_EXERCISE INPUTS_
━━━━

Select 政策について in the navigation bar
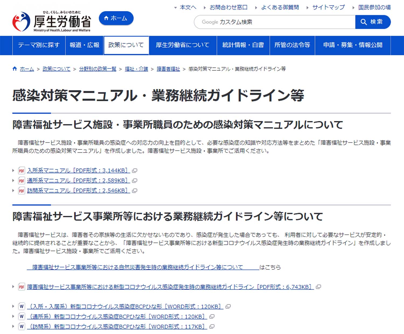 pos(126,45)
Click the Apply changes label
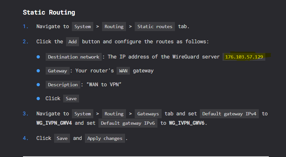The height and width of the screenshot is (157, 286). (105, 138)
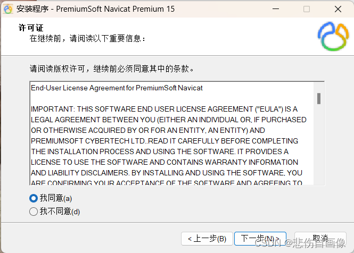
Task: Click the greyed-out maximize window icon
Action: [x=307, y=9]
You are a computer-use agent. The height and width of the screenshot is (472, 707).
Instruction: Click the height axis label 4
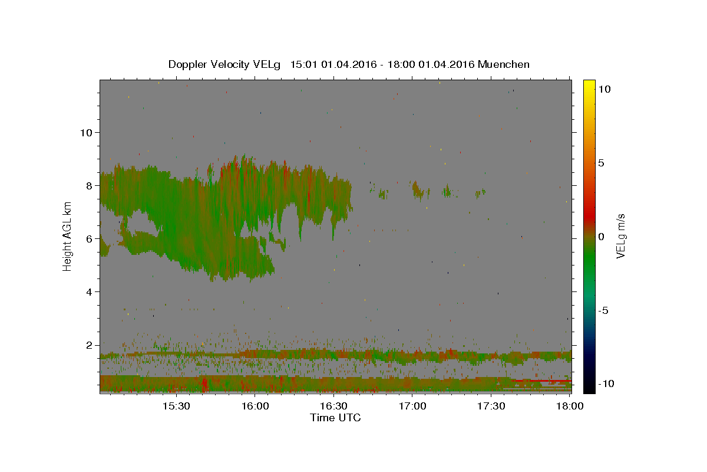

━━━━

_YOUR ASSIGNMENT_
Please copy every record above exactly, but leave the pictures out.

_ANSWER BOX_
Select 政策について in the navigation bar
 pos(126,45)
Click the Apply changes label
The height and width of the screenshot is (157, 286). (105, 138)
Task: Click the greyed-out maximize window icon
Action: [x=307, y=9]
You are a computer-use agent. The height and width of the screenshot is (472, 707).
Instruction: Click the height axis label 4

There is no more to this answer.